Dominique Strauss-Kahn, the former IMF chief and French presidential hopeful, wants to draw a line Monday under the New York sex scandal that destroyed his stellar career.
Lawyers for Strauss-Kahn were due in Bronx Supreme Court to discuss a settlement of the civil suit brought by Nafissatou Diallo, who accuses the French economist of sexually assaulting her when she went to clean his luxury hotel room in May 2011.
Justice Douglas McKeon said he expects Diallo and her attorneys to be present at the hearing, but not Strauss-Kahn himself.
The terms of any possible settlement — which would allow Strauss-Kahn to avoid the embarrassment of a civil trial and the potential for a jury to order a huge payout — have been kept confidential.
Strauss-Kahn’s lawyers confirmed only that negotiations for a settlement were under way ahead of Monday’s hearing and that they were “hoping” for a deal within days.

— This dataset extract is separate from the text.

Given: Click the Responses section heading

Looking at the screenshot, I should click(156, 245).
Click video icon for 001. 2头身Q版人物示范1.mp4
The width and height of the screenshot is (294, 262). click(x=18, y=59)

They dismissed as “dramatically inaccurate” a report in France’s Le Monde newspaper that Diallo would be paid $6 million.
But if a deal is agreed in court, it will almost certainly make Diallo far richer than when she emigrated to the United States from Guinea and became a maid at the Manhattan Sofitel.
In exchange, Strauss-Kahn, 63, would finally be able to put behind him at least one part of the sordid affair that began with his arrest on a plane at John F. Kennedy Airport hours after leaving the hotel on May 14, 2011.
Manhattan prosecutors wasted little time in bringing criminal charges against Strauss-Kahn and instead of jetting to Europe for a planned meeting with Germany’s Chancellor Angela Merkel, he found himself spending several days in New York’s tough Rikers Island detention center.
With circus-like media coverage fanning the flames of Strauss-Kahn’s disgrace, he resigned from the International Monetary Fund.
When prosecutors delivered a new shock in late August 2011 by dropping criminal charges and declaring that Diallo was not a credible witness, it was already too late for Strauss-Kahn to save his career.
He quickly left US soil for his native France.
By then, Diallo had filed her civil suit.
And Strauss-Kahn faced new sex charges, this time brought by French prosecutors, as the lid came off on the high-flier’s covert but rampant appetite for extra-marital sex — and allegedly illegal ways of getting it.
Author Tristane Banon accused him of trying to rape her in 2003. Investigators concluded that while there was evidence of a sexual assault, the alleged attack had occurred too long ago to be prosecuted.
Another probe found that Strauss-Kahn participated in the gang rape of a Belgian prostitute. But it was eventually dropped when she recanted and said she had consented to any sex acts.
And on December 19, Strauss-Kahn will learn whether he faces further investigation into pimping charges arising from allegations that he and associates arranged sex parties with prostitutes for wealthy men.
The scandals buried Strauss-Kahn’s hopes of claiming what many had thought would be a strong Socialist candidacy for the French presidency. His downfall also led to separation with his wife, art heiress Anne Sinclair.
However, he has recently made a quiet comeback as a business consultant and conference speaker.